Dos 530 bugs já reportados, 75 foram corrigidos e 65 receberam advisories públicos. A Anthropic reconhece que este número ainda é relativamente baixo, mas explica que há três razões principais: muitas falhas ainda estão dentro da janela de divulgação coordenada de 90 dias, algumas correções podem já ter sido feitas sem advisory público, e o ecossistema de segurança está, de facto, sobrecarregado com o volume de vulnerabilidades descobertas.

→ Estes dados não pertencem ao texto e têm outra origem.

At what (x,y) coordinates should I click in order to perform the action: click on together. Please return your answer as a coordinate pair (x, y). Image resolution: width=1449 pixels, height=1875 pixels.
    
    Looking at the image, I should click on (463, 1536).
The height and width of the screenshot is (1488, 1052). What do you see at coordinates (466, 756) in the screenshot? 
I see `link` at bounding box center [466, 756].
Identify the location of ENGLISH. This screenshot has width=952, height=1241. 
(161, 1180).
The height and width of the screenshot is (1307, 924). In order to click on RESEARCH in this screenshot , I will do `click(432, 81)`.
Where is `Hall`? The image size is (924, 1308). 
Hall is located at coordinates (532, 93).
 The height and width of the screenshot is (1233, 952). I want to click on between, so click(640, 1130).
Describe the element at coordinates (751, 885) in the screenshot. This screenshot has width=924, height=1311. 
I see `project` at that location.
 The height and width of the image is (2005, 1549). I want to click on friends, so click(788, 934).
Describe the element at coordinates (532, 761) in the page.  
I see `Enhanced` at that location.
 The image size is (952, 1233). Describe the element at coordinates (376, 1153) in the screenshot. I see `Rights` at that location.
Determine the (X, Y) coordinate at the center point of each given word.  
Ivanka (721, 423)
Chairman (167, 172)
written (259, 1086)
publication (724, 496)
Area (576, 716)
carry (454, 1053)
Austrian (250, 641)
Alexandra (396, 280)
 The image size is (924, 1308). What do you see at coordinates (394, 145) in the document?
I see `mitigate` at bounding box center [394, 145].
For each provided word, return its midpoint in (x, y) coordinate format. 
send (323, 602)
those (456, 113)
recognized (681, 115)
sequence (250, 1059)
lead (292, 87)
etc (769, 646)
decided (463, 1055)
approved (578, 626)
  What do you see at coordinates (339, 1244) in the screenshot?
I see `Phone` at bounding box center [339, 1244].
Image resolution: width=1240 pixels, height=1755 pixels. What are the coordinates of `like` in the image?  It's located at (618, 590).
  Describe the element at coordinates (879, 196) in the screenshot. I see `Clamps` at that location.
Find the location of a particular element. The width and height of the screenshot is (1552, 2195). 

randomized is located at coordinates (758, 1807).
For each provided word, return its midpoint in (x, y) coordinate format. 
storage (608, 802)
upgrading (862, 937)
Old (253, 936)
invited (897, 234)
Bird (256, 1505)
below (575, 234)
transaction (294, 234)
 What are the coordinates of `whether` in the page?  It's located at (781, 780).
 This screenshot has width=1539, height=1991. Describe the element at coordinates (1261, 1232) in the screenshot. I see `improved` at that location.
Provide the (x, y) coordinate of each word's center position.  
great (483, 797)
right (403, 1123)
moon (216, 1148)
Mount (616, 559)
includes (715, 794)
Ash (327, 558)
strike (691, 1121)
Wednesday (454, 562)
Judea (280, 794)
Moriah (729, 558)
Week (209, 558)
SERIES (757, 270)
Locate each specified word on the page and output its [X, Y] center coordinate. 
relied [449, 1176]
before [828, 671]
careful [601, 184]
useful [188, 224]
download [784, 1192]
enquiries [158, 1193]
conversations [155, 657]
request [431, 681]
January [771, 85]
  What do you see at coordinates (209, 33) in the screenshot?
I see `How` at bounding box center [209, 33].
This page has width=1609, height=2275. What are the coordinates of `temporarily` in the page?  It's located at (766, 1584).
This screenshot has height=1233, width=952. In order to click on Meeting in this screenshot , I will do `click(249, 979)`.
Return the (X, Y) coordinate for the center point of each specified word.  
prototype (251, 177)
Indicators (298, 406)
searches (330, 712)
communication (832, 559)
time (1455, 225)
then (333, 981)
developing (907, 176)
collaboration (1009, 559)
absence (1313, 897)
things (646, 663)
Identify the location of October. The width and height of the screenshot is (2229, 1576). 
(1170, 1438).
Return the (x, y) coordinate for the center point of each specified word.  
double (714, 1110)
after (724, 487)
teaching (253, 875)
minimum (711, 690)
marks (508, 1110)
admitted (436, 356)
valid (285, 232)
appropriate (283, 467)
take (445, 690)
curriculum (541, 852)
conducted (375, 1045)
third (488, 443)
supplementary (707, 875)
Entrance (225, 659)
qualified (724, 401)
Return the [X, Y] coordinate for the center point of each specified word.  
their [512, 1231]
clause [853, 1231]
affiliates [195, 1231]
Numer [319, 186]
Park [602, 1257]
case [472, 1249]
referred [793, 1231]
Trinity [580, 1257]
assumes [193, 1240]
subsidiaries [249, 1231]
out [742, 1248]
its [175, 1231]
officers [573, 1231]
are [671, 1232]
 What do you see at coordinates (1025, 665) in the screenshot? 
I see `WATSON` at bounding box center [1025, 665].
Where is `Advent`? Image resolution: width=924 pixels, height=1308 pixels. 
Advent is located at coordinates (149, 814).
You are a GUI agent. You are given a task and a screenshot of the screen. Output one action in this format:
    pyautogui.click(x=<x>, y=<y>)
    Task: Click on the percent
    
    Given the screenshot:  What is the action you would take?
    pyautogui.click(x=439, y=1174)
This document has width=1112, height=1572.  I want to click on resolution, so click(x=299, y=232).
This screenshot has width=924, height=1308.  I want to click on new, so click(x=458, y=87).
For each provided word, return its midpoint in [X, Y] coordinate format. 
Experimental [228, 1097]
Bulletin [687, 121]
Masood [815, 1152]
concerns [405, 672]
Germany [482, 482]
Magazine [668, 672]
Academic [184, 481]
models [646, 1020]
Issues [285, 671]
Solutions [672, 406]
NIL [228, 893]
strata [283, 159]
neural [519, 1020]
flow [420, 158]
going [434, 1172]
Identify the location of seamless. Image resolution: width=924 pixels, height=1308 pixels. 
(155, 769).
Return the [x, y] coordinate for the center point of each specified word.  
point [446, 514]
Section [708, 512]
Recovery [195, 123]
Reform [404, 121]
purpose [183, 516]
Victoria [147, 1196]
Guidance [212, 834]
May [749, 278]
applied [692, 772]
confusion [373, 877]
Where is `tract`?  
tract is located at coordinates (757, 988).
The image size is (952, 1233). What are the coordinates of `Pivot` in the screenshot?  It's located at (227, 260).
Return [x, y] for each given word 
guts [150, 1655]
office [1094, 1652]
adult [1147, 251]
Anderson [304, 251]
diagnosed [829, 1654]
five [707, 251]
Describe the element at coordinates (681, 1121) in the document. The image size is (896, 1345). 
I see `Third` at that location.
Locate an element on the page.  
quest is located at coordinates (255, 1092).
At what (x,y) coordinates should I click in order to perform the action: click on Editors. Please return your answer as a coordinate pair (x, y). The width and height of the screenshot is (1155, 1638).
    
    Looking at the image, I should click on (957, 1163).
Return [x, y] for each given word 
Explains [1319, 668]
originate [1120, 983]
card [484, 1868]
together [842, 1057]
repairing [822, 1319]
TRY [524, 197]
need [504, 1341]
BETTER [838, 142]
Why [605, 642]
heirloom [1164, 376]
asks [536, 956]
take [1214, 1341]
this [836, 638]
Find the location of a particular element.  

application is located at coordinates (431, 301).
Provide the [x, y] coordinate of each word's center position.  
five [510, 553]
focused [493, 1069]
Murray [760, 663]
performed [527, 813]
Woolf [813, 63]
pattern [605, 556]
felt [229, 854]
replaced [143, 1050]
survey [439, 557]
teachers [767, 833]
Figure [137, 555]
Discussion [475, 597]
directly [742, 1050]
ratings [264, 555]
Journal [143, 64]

A indústria já está a acelerar os patches
O artigo também mostra sinais de que algumas grandes empresas estão a acelerar a resposta a vulnerabilidades. A Palo Alto Networks incluiu numa versão recente mais de cinco vezes o número habitual de patches. A Microsoft indicou que o número de novos patches deverá continuar a aumentar durante algum tempo. A Oracle, por sua vez, está a encontrar e corrigir vulnerabilidades nos seus produtos e cloud várias vezes mais rápido do que antes.
O Mythos Preview também foi usado noutros contextos de segurança. Num dos bancos parceiros do Glasswing, o modelo ajudou a detetar e impedir uma transferência fraudulenta de 1,5 milhões de dólares, depois de um atacante comprometer a conta de email de um cliente e realizar chamadas telefónicas falsas.